Showing posts with label Milky Way. Show all posts
Showing posts with label Milky Way. Show all posts

Tuesday, August 11, 2009

In the beginning.......when?

Wikipedia states that 11th or 13th August 3114 BC, was the date from which the Mayan Long Count calendar started (rectified to the way we presently count time). It's from this date that their now famous cycle began - the one that ends on 21 December 2012.

In the words of The Bard, "aye, there's the rub".

I've gathered that the date in mid-August was selected by Mayan astrologers, astrononmers and calendar constructors due to the position of the Milky Way in the skies over their part of the world at that point on their calendar.
August 13, 3114 BC is as precise and accurate as one can get for a beginning of history: the first Egyptian dynasty is dated to ca 3100 BC; the first 'city,' Uruk, in Mesopotamia, also ca 3100 BC; the Hindu Kali Yuga, 3102 BC; and most interestingly, the division of time into 24 hours of 60 minutes each and each minute into 60 seconds [and the division of the circle into 360 degrees], also around 3100 BC, in Sumeria.
If the beginning of history was so accurately placed, then must not the end of history, December 21, 2012 also be as accurate?
See here.
But that surely refers to the start of some level of human civilisation.
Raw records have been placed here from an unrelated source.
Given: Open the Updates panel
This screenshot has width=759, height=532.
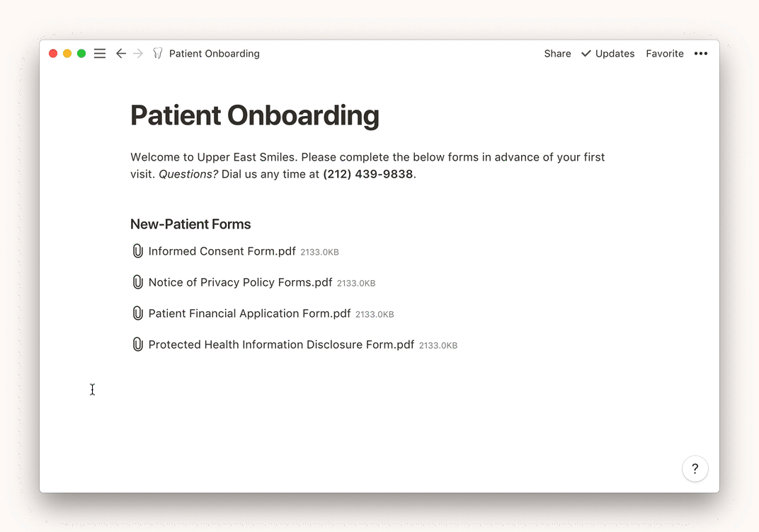Looking at the screenshot, I should tap(607, 54).
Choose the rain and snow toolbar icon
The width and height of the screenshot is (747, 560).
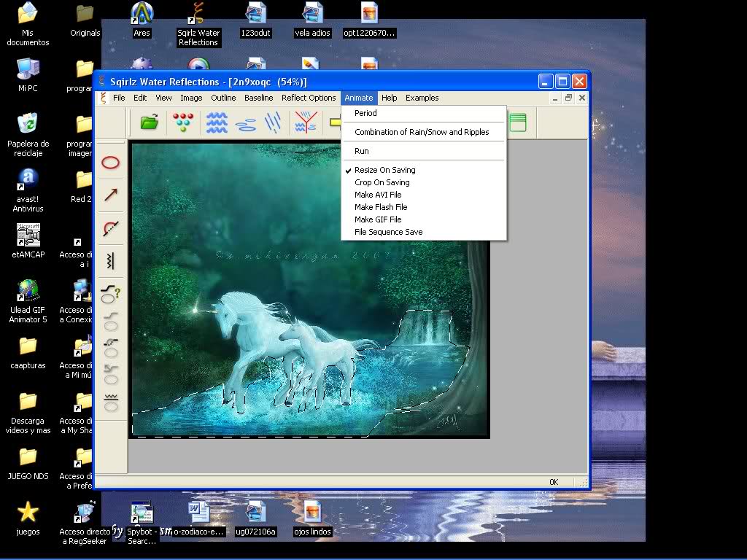[x=273, y=123]
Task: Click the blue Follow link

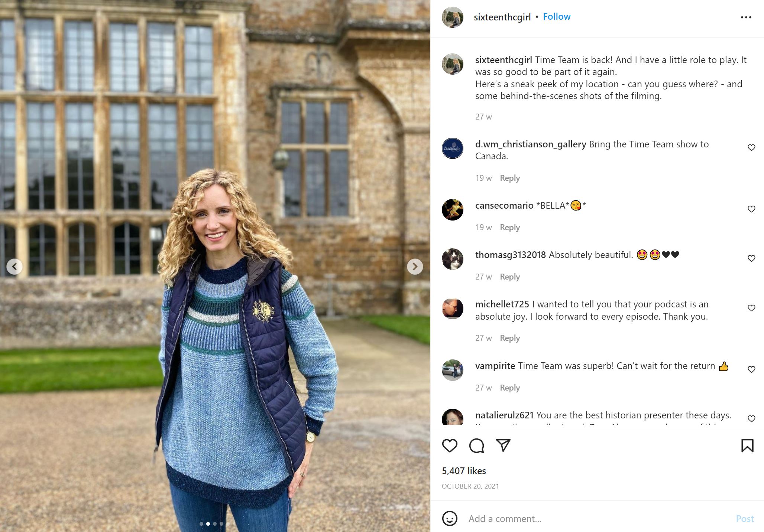Action: pos(556,16)
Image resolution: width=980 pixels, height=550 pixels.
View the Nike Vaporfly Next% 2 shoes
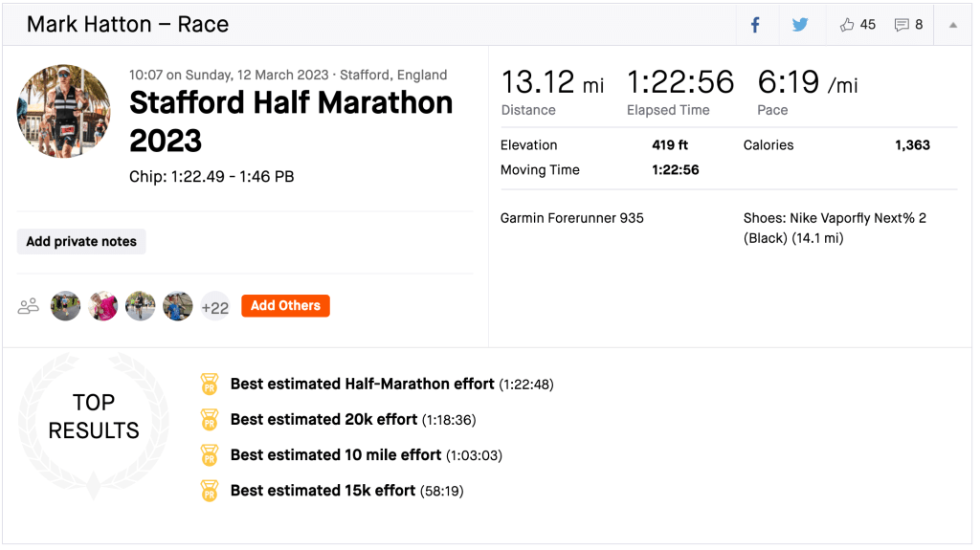(835, 228)
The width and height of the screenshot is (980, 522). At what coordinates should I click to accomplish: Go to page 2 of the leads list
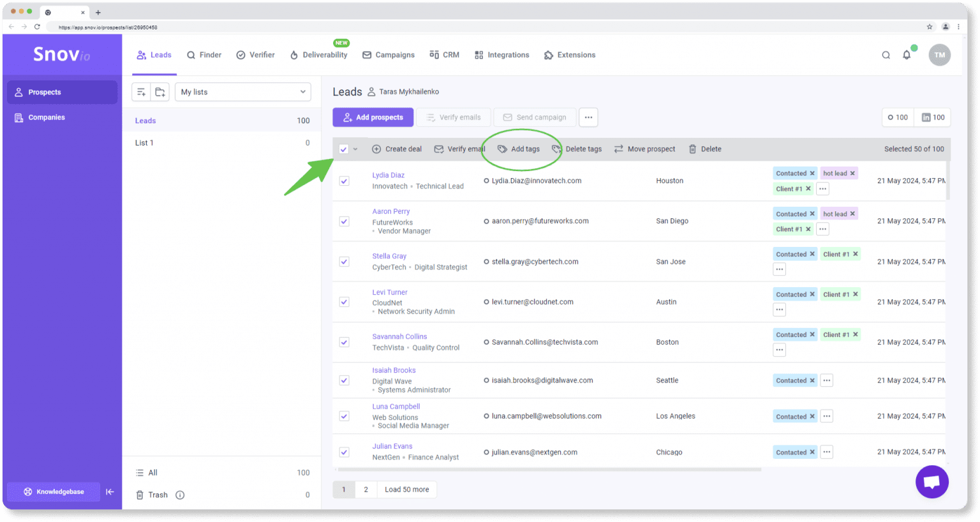[x=366, y=489]
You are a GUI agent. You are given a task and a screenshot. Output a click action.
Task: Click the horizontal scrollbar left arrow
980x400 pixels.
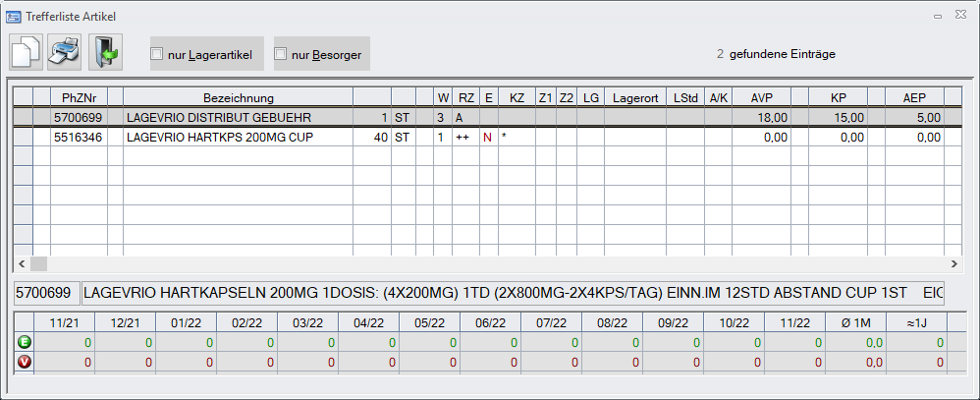tap(22, 264)
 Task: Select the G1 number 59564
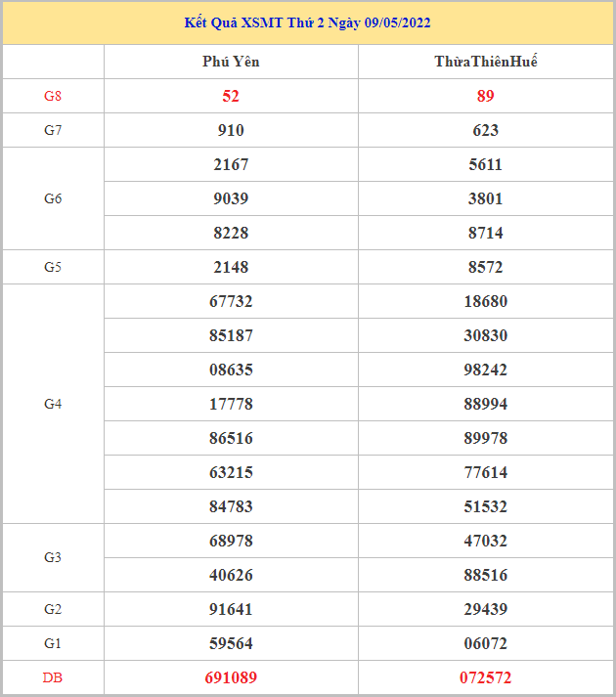coord(231,643)
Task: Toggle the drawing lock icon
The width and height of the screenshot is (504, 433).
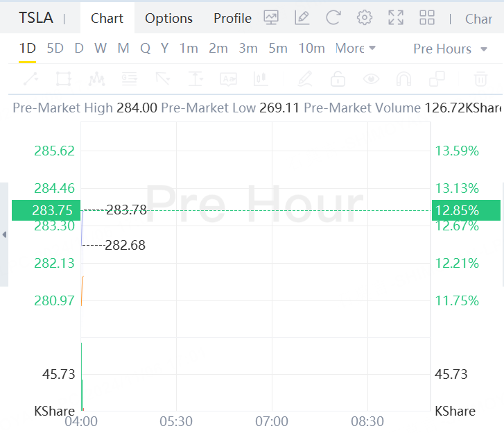Action: click(x=338, y=79)
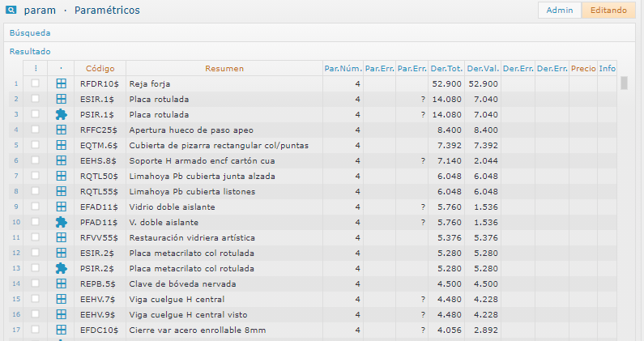Screen dimensions: 644x341
Task: Click the grid icon for EFDC10$ row
Action: (61, 330)
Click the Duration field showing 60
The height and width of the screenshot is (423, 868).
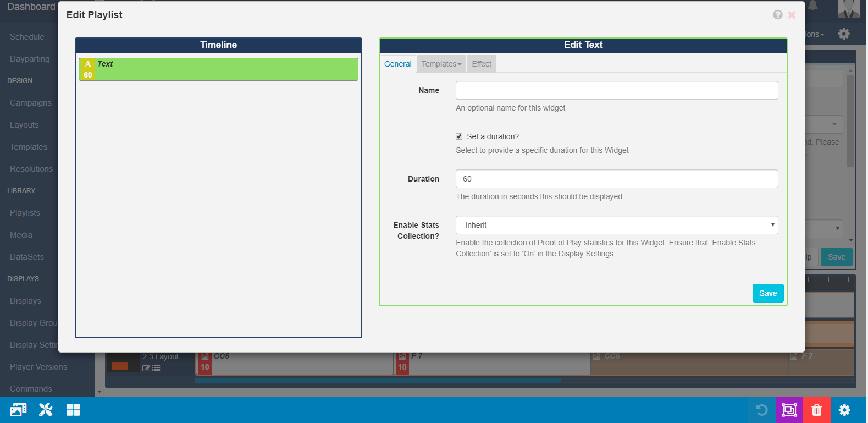pos(616,179)
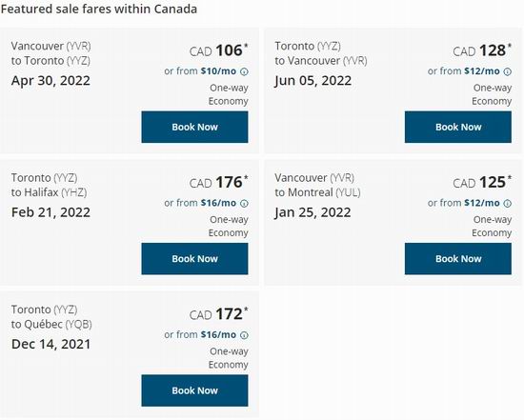Book the Vancouver to Montreal fare
The height and width of the screenshot is (420, 524).
tap(458, 259)
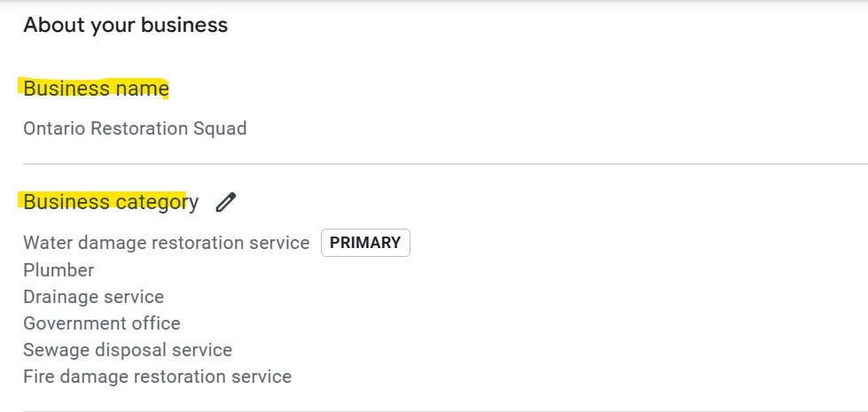Select the 'About your business' heading
868x412 pixels.
(x=125, y=25)
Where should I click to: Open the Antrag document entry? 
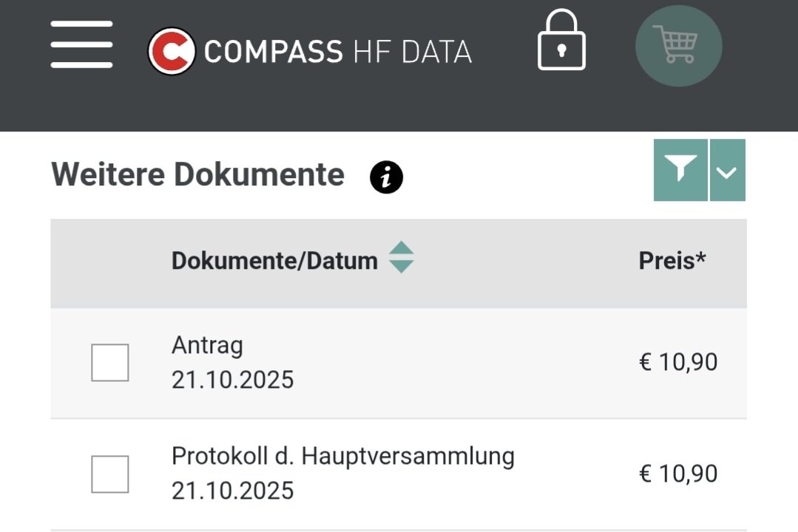pyautogui.click(x=207, y=345)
The Earth and solar system are estimated to have formed some 4.6 billion years ago. That was "creation" proper.

If we are talking about the start of history, or civilisation, as a date from which to begin making a count based on the positions and cycles of the stars and planets, any date settled upon is nebulous at best. Why would cycles, based on the position of celestial bodies, start from some arbitrary point when humans had become sufficiently sophisticated to set themselves into some semblance of organisation? Cycles began at the time the Earth and our solar system began. 2012, or any other date calculated from any calendar of any ancient civilisation, simply form a part of their civilisation's myth and legend, nothing more.

I'm a mere lay-person, and have probably either missed the point, or grabbed a hold of the wrong end of the ancient stick. Still, it's something worth considering. Think, also, how much money has been accumulated by authors and TV presentations, and movies, based on this (probable) myth involving 2012.